It must be a pretty sweet gig to be a higher-up at one of these foundations. You play with wads of money, you stick your neck out for a risky but promising study, and every once in awhile, one of the guys (or gals) you fund does something brilliant. And then you get to stand in the shadows, tucking your chin quietly and feeling proud.
That might be about how Alan Packer feels right now. He’s a senior scientist at the Simons Foundation, and some of the research this funder underwrites just had one of those breakthrough moments all the big foundations dream of. David Sulzer, PhD, neurobiology professor at Columbia University Medical Center just discovered a key difference—what could turn out to be the key difference—between autistic brains and nonautistic brains.
And it all comes down to pruning. No, really. As a brain matures out of childhood, it prunes out synapses. A lot of synapses. In late childhood, around age 9 or so, a child’s synaptic density declines by 50 percent—and this is normal. Meanwhile, in autistic children, the synaptic density decreases only around 16 percent, all because of a defective mTOR protein.
When mTOR is overactive, the synapses don’t get cut as they should, and autistic behaviors are the result. This has been demonstrated in mouse models. What’s also been demonstrated is the efficacy of a drug called rapamycin in actually eliminating autistic behaviors in mice: The drug blocks overactive mTOR, and makes an autistic brain function normally.
"The fact that we can see changes in behavior suggests that autism may still be treatable after a child is diagnosed, if we can find a better drug," said Sulzer, noting that rapamycin’s side effects in humans might make it unfit for use.

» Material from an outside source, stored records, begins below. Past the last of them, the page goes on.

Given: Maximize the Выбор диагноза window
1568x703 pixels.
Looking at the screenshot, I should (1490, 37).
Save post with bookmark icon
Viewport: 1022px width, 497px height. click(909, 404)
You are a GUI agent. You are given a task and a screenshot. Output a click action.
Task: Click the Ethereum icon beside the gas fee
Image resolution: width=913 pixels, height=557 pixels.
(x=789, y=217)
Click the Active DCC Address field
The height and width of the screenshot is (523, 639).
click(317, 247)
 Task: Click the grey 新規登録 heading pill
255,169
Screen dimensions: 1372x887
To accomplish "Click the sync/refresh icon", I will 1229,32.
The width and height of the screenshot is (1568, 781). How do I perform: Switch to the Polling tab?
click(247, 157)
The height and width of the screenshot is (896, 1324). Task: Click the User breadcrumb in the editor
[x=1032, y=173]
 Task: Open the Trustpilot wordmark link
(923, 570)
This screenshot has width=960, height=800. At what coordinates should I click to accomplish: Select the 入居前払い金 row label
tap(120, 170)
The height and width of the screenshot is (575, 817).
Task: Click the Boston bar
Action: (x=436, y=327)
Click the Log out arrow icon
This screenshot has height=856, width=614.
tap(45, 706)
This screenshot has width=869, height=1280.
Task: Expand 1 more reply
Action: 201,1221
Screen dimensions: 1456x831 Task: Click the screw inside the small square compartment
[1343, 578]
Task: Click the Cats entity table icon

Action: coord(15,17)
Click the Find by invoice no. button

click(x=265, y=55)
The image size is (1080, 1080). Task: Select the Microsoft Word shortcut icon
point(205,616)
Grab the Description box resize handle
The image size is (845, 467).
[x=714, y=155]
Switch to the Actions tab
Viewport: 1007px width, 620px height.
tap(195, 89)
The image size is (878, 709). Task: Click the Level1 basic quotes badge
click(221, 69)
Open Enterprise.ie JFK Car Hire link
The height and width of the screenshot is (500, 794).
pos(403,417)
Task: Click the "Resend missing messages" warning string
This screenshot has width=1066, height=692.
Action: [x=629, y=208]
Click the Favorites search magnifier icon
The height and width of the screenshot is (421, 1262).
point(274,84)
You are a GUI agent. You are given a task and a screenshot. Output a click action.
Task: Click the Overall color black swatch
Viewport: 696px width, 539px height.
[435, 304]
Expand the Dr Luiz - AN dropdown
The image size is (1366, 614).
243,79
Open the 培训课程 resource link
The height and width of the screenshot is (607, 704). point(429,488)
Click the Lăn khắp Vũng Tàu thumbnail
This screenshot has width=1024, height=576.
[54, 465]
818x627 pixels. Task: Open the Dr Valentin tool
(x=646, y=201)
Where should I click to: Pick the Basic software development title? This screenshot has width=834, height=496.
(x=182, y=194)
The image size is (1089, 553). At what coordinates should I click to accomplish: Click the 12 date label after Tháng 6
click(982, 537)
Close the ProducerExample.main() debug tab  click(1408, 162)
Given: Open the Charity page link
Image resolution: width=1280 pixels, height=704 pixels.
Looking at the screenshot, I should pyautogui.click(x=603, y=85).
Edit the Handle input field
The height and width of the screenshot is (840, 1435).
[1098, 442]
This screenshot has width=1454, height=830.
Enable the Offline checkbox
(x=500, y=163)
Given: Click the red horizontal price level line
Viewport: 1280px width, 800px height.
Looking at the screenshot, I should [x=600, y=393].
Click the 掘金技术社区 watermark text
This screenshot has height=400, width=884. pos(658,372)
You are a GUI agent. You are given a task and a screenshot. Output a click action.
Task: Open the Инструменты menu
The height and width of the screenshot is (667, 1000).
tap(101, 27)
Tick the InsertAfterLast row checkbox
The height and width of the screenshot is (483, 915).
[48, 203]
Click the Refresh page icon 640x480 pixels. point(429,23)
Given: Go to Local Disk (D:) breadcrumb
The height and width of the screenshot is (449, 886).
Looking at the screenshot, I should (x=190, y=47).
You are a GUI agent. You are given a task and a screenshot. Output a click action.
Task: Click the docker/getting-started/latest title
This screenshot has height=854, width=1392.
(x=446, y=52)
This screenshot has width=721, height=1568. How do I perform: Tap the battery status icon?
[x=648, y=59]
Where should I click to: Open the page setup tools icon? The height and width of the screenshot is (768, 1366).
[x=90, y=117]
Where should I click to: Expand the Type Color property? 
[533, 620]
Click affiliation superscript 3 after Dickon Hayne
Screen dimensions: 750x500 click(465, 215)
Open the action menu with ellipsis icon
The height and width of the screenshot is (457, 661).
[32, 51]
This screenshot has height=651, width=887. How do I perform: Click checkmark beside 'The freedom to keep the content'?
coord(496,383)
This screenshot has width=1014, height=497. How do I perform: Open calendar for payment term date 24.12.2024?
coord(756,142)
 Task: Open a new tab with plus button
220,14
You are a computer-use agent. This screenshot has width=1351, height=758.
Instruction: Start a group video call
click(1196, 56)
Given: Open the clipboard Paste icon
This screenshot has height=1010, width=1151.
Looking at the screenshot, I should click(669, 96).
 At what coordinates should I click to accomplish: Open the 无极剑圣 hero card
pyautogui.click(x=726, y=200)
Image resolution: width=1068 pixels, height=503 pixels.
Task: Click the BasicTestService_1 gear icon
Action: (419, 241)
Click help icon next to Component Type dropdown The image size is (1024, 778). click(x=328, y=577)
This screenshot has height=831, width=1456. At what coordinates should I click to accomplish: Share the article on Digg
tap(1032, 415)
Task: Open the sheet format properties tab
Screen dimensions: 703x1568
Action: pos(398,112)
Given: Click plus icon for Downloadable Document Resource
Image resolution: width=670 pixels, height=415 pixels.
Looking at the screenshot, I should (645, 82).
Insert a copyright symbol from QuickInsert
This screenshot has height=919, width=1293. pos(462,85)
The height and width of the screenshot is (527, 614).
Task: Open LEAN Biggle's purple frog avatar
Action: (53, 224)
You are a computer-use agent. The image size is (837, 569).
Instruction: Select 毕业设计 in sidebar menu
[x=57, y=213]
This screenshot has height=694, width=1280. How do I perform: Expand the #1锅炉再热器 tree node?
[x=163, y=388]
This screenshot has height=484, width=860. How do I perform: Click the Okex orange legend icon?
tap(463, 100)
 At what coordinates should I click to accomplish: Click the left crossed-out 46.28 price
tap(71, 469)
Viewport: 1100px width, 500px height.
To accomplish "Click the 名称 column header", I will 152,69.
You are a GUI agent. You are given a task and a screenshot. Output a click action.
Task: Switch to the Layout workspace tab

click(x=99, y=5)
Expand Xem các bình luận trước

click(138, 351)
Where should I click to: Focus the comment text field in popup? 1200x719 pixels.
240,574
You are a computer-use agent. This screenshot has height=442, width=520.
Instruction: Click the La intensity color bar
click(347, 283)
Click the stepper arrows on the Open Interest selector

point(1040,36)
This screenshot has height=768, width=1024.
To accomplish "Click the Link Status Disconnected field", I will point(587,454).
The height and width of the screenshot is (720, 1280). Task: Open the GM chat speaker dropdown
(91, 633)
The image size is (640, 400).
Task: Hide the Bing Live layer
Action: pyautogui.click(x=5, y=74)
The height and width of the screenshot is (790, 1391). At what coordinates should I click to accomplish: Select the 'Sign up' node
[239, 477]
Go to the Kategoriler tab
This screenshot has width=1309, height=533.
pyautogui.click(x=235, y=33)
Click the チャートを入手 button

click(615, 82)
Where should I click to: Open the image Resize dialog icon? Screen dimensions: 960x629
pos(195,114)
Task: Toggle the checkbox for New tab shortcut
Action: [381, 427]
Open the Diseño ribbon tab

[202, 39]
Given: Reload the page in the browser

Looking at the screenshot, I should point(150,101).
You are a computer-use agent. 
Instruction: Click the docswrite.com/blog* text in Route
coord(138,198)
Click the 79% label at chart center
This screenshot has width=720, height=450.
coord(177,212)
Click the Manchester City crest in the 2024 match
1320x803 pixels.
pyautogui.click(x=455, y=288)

But what’s really incredible here is the level of coincidence at play. That for all the hundreds of genes linked to autism, the end result of these faulty genes is the same: overactive mTOR and screwy self-pruning in the brain. "The current view is that autism is heterogeneous, with potentially hundreds of genes that can contribute," said Alan Packer, Simons senior scientist. "That's a very wide spectrum, so the goal now is to understand how those hundreds of genes cluster together into a smaller number of pathways; that will give us better clues to potential treatments."